Another character whose behavior does not match the genre she finds herself in is Gretchen, who wants to inhabit a romance novel but finds the reality disappointing. This lack of a happily-ever-after—typically a key aspect of the romance genre—allows Chambers to subvert romantic fantasy. In the world of the novel, social disapproval makes difficult domestic situations much worse: Gretchen has no external support system to ameliorate her relationship with Martha or Margaret’s unhappiness because Gretchen’s decision to leave her family makes her a villain in the community’s eyes. While a romance would valorize Gretchen’s desire to live authentically, in this novel, her desire to return to safety—even at the expense of herself—wins out. Gretchen seeks to return to her previous restrictions, which paradoxically enough, allowed her to more fully live in a fantasy of the perfect domestic life.

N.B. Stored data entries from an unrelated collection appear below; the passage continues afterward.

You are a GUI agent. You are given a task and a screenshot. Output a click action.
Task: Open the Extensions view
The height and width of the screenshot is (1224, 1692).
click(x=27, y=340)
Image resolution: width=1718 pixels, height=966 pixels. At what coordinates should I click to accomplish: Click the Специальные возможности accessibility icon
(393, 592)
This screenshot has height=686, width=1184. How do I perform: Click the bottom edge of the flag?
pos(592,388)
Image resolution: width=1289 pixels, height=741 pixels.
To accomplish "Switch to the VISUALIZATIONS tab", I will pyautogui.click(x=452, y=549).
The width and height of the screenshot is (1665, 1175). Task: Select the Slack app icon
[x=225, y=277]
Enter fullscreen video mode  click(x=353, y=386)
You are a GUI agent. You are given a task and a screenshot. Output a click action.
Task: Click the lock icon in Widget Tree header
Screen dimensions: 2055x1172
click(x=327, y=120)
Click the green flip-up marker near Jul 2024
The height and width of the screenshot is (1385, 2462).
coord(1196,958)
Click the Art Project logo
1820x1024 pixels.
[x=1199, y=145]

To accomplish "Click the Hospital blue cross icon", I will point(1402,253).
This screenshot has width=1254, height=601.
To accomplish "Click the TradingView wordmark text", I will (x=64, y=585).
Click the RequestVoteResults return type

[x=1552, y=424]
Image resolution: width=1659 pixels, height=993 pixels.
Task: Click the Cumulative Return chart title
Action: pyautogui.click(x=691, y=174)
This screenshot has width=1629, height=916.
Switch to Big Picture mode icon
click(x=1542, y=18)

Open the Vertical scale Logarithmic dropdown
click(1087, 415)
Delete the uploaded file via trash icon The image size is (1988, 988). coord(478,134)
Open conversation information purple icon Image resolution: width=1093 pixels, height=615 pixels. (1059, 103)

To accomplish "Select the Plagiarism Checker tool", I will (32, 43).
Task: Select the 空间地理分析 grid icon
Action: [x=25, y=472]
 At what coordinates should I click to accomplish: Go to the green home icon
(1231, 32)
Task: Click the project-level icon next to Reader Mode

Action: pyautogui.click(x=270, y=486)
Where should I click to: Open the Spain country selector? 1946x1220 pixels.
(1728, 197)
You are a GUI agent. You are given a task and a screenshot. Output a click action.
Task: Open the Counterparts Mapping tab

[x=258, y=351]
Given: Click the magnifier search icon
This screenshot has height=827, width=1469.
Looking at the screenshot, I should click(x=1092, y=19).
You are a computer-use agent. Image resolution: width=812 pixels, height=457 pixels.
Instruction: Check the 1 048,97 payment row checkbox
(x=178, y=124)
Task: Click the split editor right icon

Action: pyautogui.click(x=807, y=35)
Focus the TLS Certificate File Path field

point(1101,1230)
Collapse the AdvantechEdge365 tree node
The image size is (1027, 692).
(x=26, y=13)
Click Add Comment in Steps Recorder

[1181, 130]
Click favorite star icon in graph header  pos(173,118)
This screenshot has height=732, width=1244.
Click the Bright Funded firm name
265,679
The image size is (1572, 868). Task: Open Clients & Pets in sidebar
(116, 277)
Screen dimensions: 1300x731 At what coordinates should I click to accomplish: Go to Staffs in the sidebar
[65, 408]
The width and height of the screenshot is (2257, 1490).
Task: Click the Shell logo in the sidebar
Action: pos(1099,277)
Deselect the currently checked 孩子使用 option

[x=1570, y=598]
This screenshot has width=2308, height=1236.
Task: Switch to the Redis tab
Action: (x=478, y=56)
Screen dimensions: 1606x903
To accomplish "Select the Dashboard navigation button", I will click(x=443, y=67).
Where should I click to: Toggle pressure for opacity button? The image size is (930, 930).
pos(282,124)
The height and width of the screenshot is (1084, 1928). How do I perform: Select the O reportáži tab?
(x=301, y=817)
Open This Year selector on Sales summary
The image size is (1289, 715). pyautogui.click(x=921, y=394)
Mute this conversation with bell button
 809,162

The novel’s exploration of 1950s sexual mores is complicated by Gretchen’s rape. Attitudes about this horrific crime highlight that era’s idealization of female purity and the harmful impossibility of such standards. Jean is repulsed by the idea of the Echo portraying Gretchen as a modern-day Virgin Mary, but whether this is the result of her sympathy or internalized misogyny is hard to know. It is telling that even a same-sex relationship does not protect Gretchen from expectations of chaste behavior: Martha is seemingly abusively jealous, and it is unclear whether knowing that Margaret is the result of rape rather than consensual sex would change her treatment of Gretchen.
The novel ends by catching up with the events of its Preface, explaining the article that opened Small Pleasures. The implication is that Howard is killed in the train disaster—his decision to sit at the back of the train makes this extra clear. As Chambers points out in the Afterword, the article knocks Gretchen’s story off the front page of the Echo. This circularity has the effect of making the novel feel like a closed loop—a set of events that are inescapable. Characters are caught in this cycle just as they are trapped in the oppressive and narrow strictures of the world they inhabit.